First let’s talk about attitude. Music making, just like other forms of art I’m sure, involves many layers of ego--for better or worse. So the most important piece of your attitude to constantly check-in with is your ego. The best assistants are selfless. They are able to take their own emotions or thoughts, and push them to the side for the betterment of the session and for the artist. They are good listeners… not just in the sense that they listen like an engineer listens, but they listen for implications so they can anticipate what is needed from them and what would make the recording situation better. This intuition is something that can be practiced, but it takes a certain level of self-awareness to be able to practice it. If you’re willing to be critically self-aware, not in a self-demeaning sort of way, but in a quiet attentive way, you have the right kind of attitude to become a great assistant.

THE RIGHT SKILLS

Skills. By definition, as an assistant, you might not be as “skilled” as the engineer you work for. But, there are a few skills you should be super on top of before your first day on the job. Each of these skills should be done in a quick and quiet sort of way, which may be a skill in and of itself. At the foundation, the two skills you should feel comfortable with are cable wrapping and mic stand function. These are two expectations the engineer will have of you. Beyond that, it is helpful if you know what different kinds of microphones look like and what different types of gear look like. If you want to be a superstar assistant straight out of the gate, ask the engineer for a microphone list before you start and look up each mic that is unfamiliar to you. That way, when the engineer says, “I’d like to use the e22s” you can hand it to them quickly and without hesitation.

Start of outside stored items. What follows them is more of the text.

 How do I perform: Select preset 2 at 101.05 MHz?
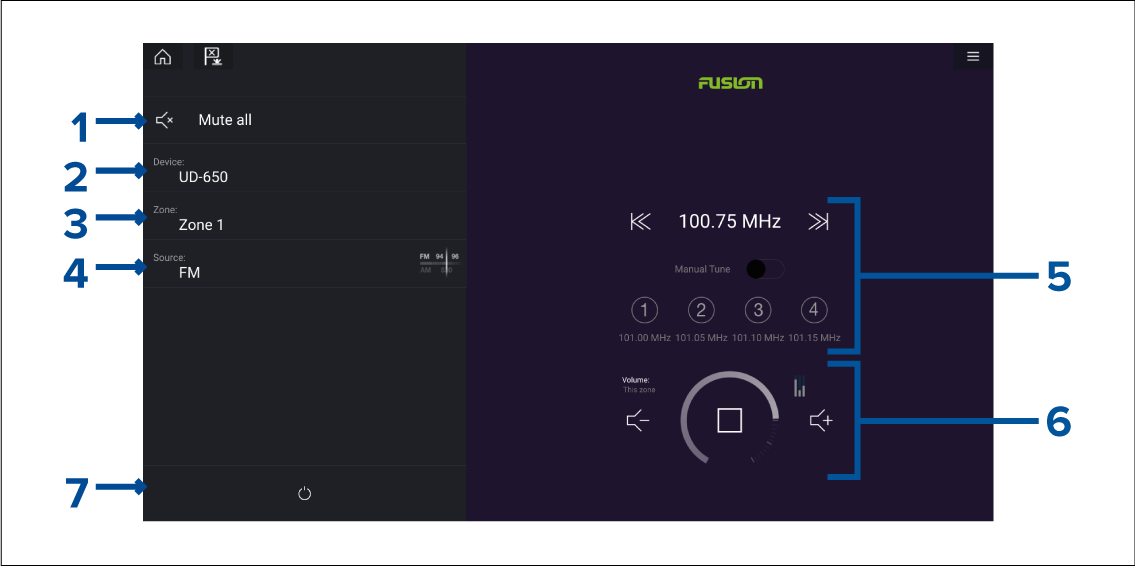tap(701, 310)
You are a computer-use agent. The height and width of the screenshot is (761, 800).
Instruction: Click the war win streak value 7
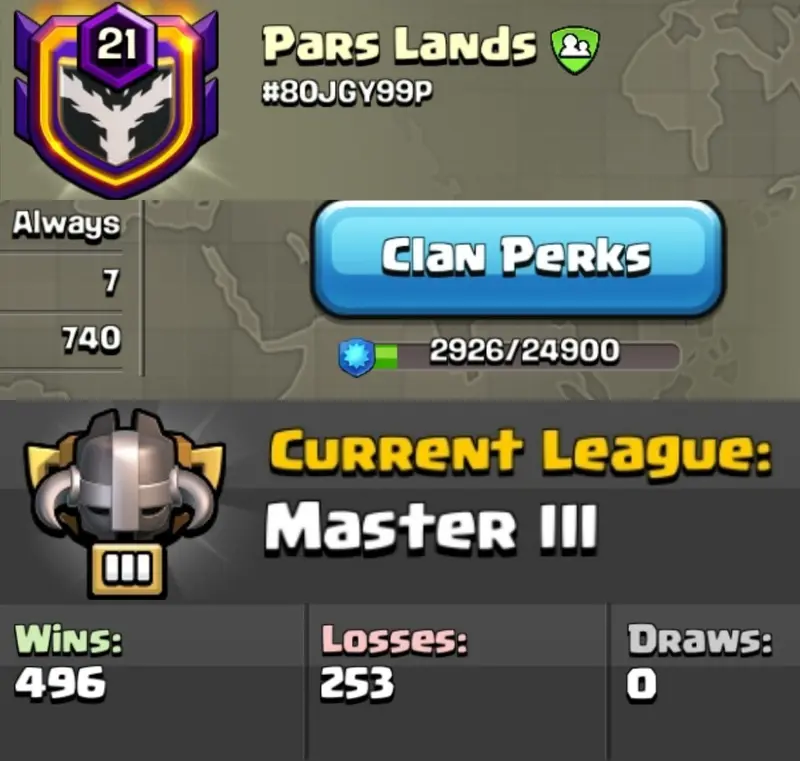click(x=110, y=282)
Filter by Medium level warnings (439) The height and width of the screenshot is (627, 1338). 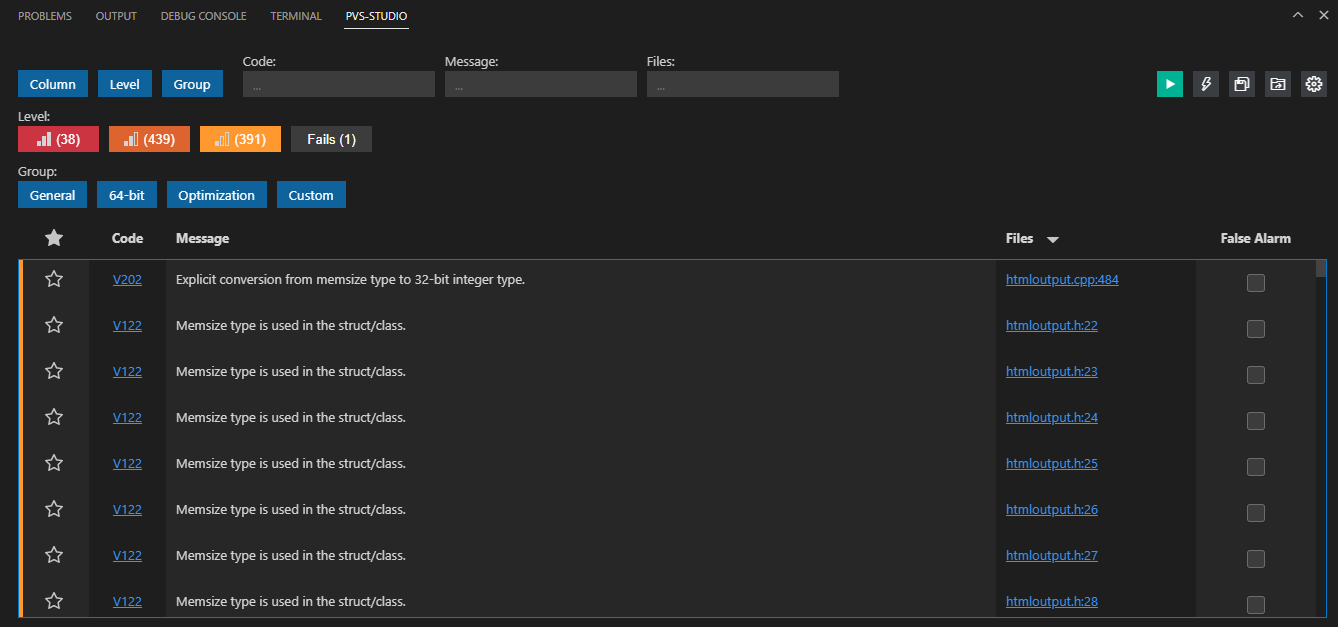(149, 138)
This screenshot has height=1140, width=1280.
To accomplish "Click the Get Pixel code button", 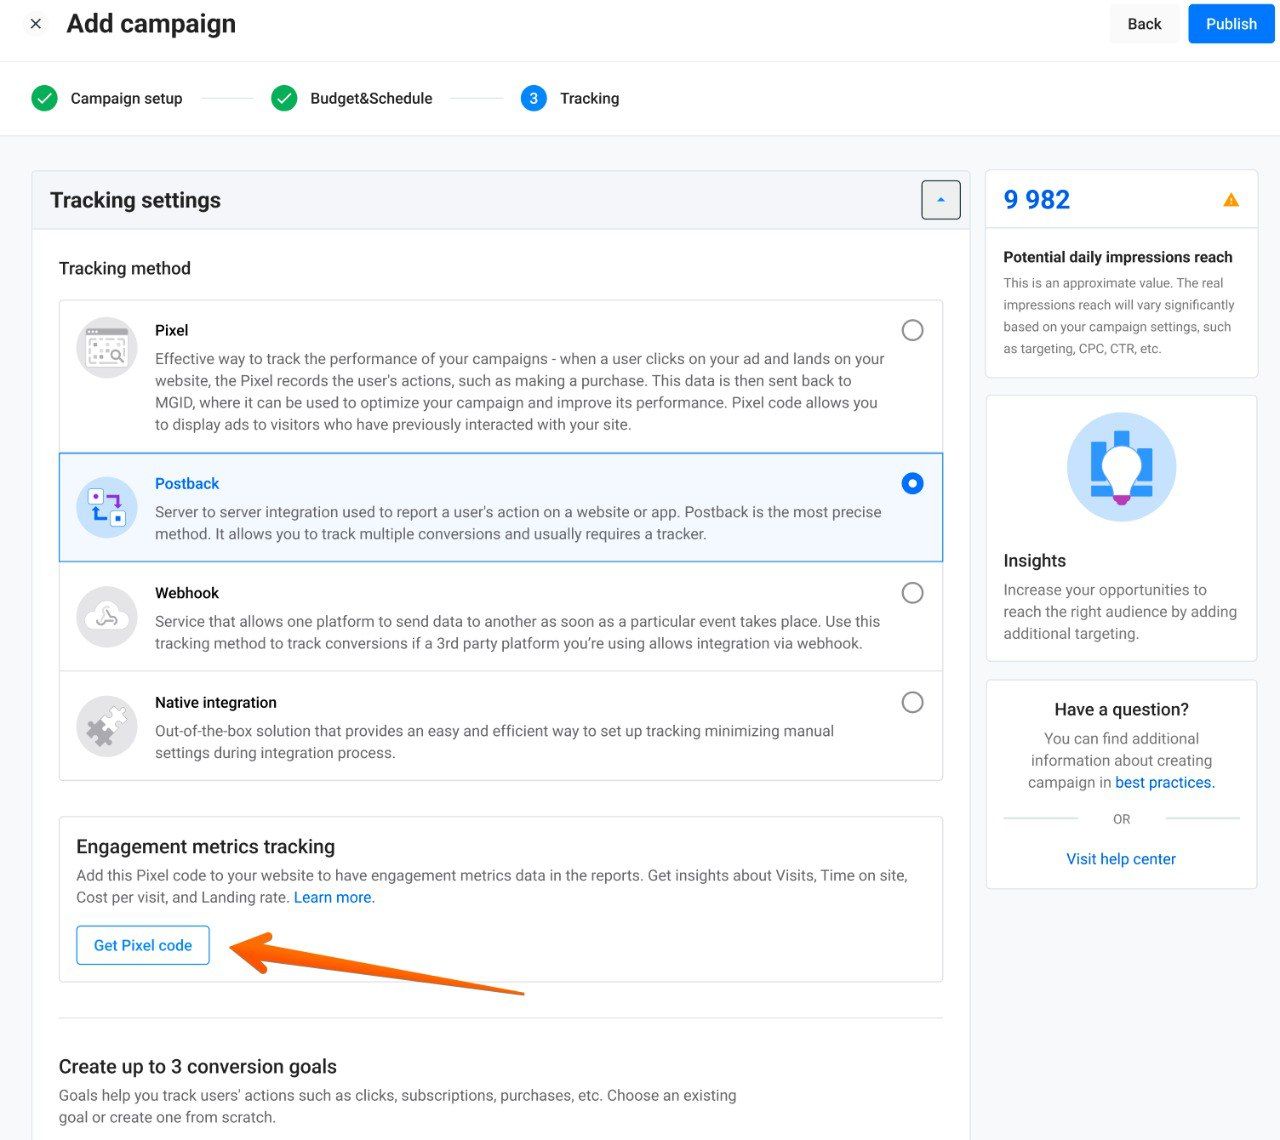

You’ll also be able to follow input lists without having to ask questions or look anything up. Asking questions is not a bad thing at all. In fact, it is encouraged. But the timing of when you should ask such questions isn’t always obvious, and sometimes is straight up inappropriate. So be prepared to know which gear is which so you can be super helpful to the engineer without taking too much of their attention.

THE RIGHT TOOLS

Lastly, there are a few pieces of gear you should bring with you on your first day. I’ll preface this by saying you may not need each of these tools everyday, but on the day they are needed, you’ll be the one prepared and will make your engineer very proud. Here is a list of tools I recommend:

Notebook

Pen

Sharpie

Console Tape

Picks with varied thicknesses

Capo

Clip-on Tuner

Earplugs

Multi-tool

9V battery

C-wrench

Tape measure

Gaff Tape

Like I said, you may not need any of these during your session. But if a microphone stand starts to droop and you need to run out in the live room during a take to fix it, you’ll be thankful you have ear plugs, a multitool, and some tape to help fix the problem. The engineer will be stoked, and you’ll be well on your way to sticking around at that studio for many records to come.